## BEGIN Page excerpt
Re: Finding moving average using Spark and Scala

Feynman Liang Mon, 13 Jul 2015 19:07:31 -0700

Dimensions mismatch when adding new sample. Expecting 8 but got 14.

Make sure all the vectors you are summarizing over have the same dimension.


Why would you want to write a MultivariateOnlineSummary object (which can
be represented with a couple Double's) into a distributed filesystem like
HDFS?

On Mon, Jul 13, 2015 at 6:54 PM, Anupam Bagchi <anupam_bag...@rocketmail.com
> wrote:

> Thank you Feynman for the lead.
>
> I was able to modify the code using clues from the RegressionMetrics
> example. Here is what I got now.
>
> val deviceAggregateLogs = 
> sc.textFile(logFile).map(DailyDeviceAggregates.parseLogLine).cache()
>
> // Calculate statistics based on bytes-transferred
> val deviceIdsMap = deviceAggregateLogs.groupBy(_.device_id)
> println(deviceIdsMap.collect().deep.mkString("\n"))
>
> val summary: MultivariateStatisticalSummary = {
>   val summary: MultivariateStatisticalSummary = deviceIdsMap.map {
>     case (deviceId, allaggregates) => Vectors.dense({
>       val sortedAggregates = allaggregates.toArray
>       Sorting.quickSort(sortedAggregates)
>       sortedAggregates.map(dda => dda.bytes.toDouble)
>     })
>   }.aggregate(new MultivariateOnlineSummarizer())(
>       (summary, v) => summary.add(v),  // Not sure if this is really what I 
> want, it just came from the example
>       (sum1, sum2) => sum1.merge(sum2) // Same doubt here as well
>     )
>   summary
> }
>
> It compiles fine. But I am now getting an exception as follows at Runtime.
## END Page excerpt
**Stated task A**
Quote the Spark moving-average thread starting at "Why would you" and ending at "what I got now.".
**Stated task B**
According to the Spark moving-average thread, why should all the vectors being summarized have the same dimension? Answer in one to three sentences.
**Stated task C**
Write what comes next in the Spark moving-average thread after its final sentence.
The material after the Spark moving-average thread is separate from it.
## BEGIN Available data
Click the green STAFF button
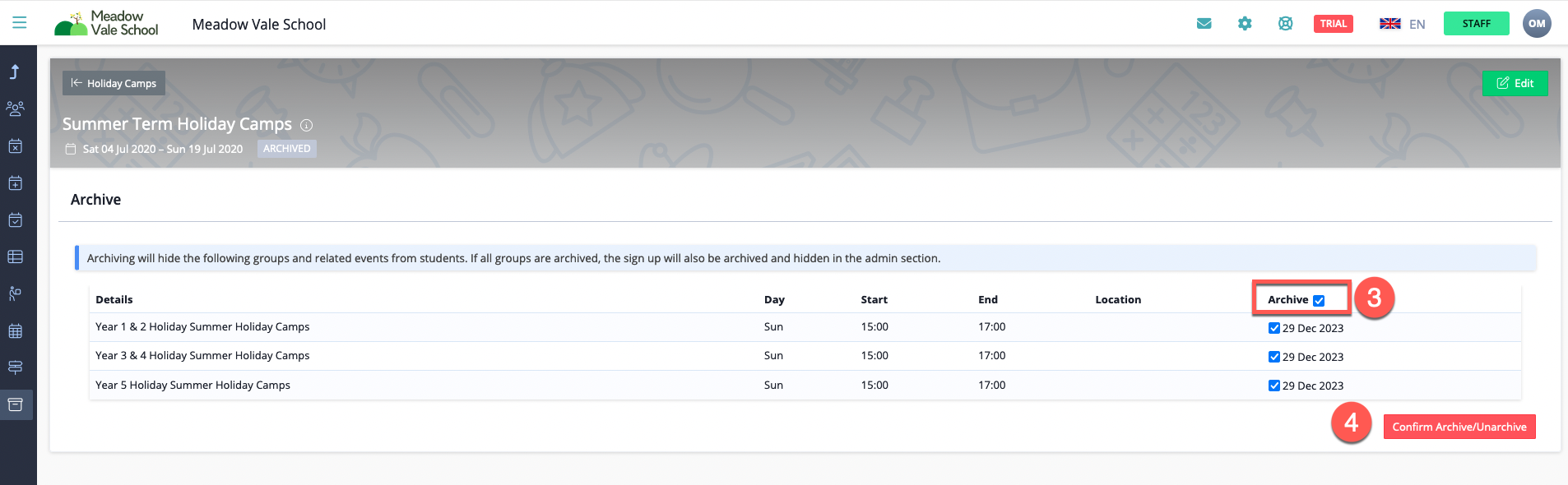The height and width of the screenshot is (485, 1568). (x=1476, y=24)
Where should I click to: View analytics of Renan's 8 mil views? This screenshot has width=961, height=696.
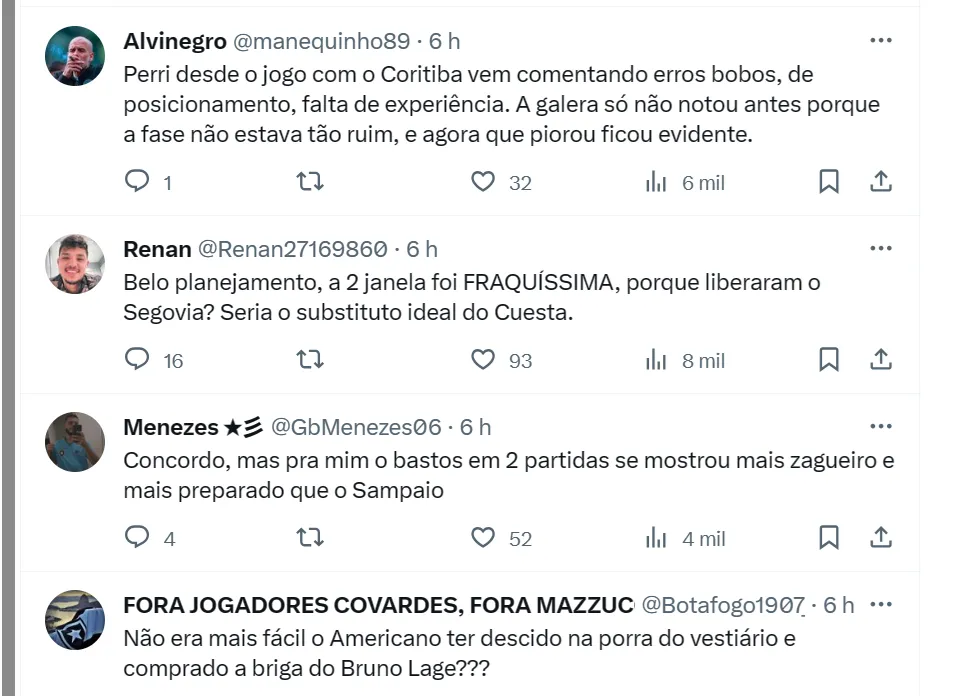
## END Available data
**Answer A**
Why would you want to write a MultivariateOnlineSummary object (which can
be represented with a couple Double's) into a distributed filesystem like
HDFS?

On Mon, Jul 13, 2015 at 6:54 PM, Anupam Bagchi <anupam_bag...@rocketmail.com
> wrote:

> Thank you Feynman for the lead.
>
> I was able to modify the code using clues from the RegressionMetrics
> example. Here is what I got now.

**Answer B**
The thread says to keep all vectors at the same dimension because of the reported error, "Dimensions mismatch when adding new sample." The summarizer expected a vector of dimension 8 but received one of 14.

**Answer C**
>
> Exception in thread "main" org.apache.spark.SparkException: Job aborted
> due to stage failure: Task 1 in stage 3.0 failed 1 times, most recent
> failure: Lost task 1.0 in stage 3.0 (TID 5, localhost):
> java.lang.IllegalArgumentException: requirement failed: Dimensions mismatch
> when adding new sample. Expecting 8 but got 14.
>         at scala.Predef$.require(Predef.scala:233)
>         at
> org.apache.spark.mllib.stat.MultivariateOnlineSummarizer.add(MultivariateOnlineSummarizer.scala:70)
>         at
> com.aeris.analytics.machinelearning.statistics.DailyDeviceStatisticsAnalyzer$$anonfun$4.apply(DailyDeviceStatisticsAnalyzer.scala:41)
>         at
> com.aeris.analytics.machinelearning.statistics.DailyDeviceStatisticsAnalyzer$$anonfun$4.apply(DailyDeviceStatisticsAnalyzer.scala:41)
>         at
> scala.collection.TraversableOnce$$anonfun$foldLeft$1.apply(TraversableOnce.scala:144)
>         at
> scala.collection.TraversableOnce$$anonfun$foldLeft$1.apply(TraversableOnce.scala:144)
>         at scala.collection.Iterator$class.foreach(Iterator.scala:727)
>         at scala.collection.AbstractIterator.foreach(Iterator.scala:1157)
>         at
> scala.collection.TraversableOnce$class.foldLeft(TraversableOnce.scala:144)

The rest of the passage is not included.